「ゲーセンで出会った不思議な子の話」を読んでぼくが泣くために必要だった三つのこと

 ゲーセンで出会った不思議な子の話:哲学ニュースnwk

 っていうのが、いま話題になっているわけですよ。まだ読んでない方のために簡単に説明すると、まあ2ちゃんの独白スレのまとめです。で、ここから先はネタバレありというか、このまとめを既にあなたが読んでいることを前提として話を進めますので、上記のまとめをこれから読もうと思ってる方とかはこのままページを閉じてください。良いですか? ちゃんと閉じましたか? それでは、続けさせていただきます。

 まあ、難病の彼女が死んじゃう話ですよ、言っちゃえば。その通りですよ。ぼくは生まれてこの方、こういうセカチュー的なお話を忌み嫌うことで自我を保ってきた人間ですから、嫌い、というか近付くことすら避けてきたんですよ。そもそも、死を感動要素として使うのは下品だよなと思ってましたし、今でもそう思ってますし、だってさあ、死んだらそりゃ泣くじゃん。それで実際に泣いて、感動しました、って、そんなのただの馬鹿じゃん。ずっとそう思って生きてきたんですからね、こんなまとめ、読み終わったらさぞかし死んだ魚のような目をしてるんだろうなあ、そういう人間だしなあ、って思ってたんです。そのほうが自分らしいって、今でもそう思ってるんですよ。そんな風にして、自分を保つ生き方をしてる人間も、世の中にはいるんです。それは本当に、大切な自分なんですよ、こんなんで泣くわけがないっていう自分っていうのは。
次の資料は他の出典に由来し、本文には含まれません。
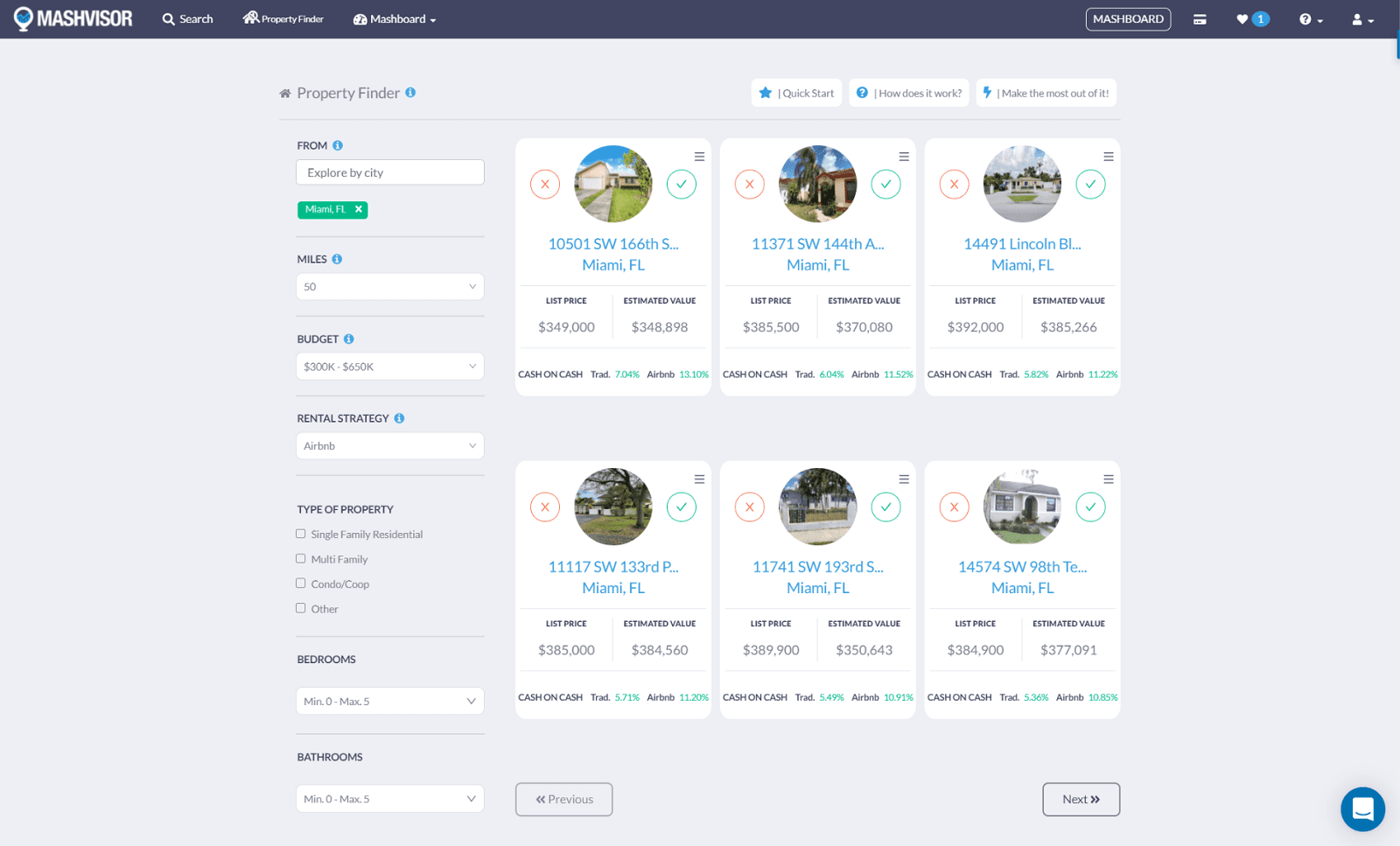Image resolution: width=1400 pixels, height=846 pixels.
Task: Open the chat bubble in bottom right corner
Action: pos(1362,809)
 いやー、泣いたわ。自分でもマジかって思うほど泣いた。ちょっと引くぐらい泣いちゃって、我を取り戻すためにエッチなDVDとか観ちゃって、それはあいださくらさんの「男湯タオル一枚入ってみませんか?」っていうやつだったんですけど、ああ、俺こういうフェイクに近いドキュメントタッチのエロいやつって全然乗れねえなあ、って自分の性癖を再確認しましてね。今度は企画モノじゃないやつを借りよう、って決意はしましたけど、もう全然あの興奮の昂りが収まらないんですよ、残念なことに。だから、色々と考えるわけです。なぜ自分は、このまとめでこんなになるまで泣いちゃったんだろう、って。これは、自分の人生が懸かってる問いですよ、大げさじゃなく。あのまとめで、なぜ自分は泣いてしまったのか。泣くはずのない自分が図らずも泣くために必要だった要素とは果たして何なのか。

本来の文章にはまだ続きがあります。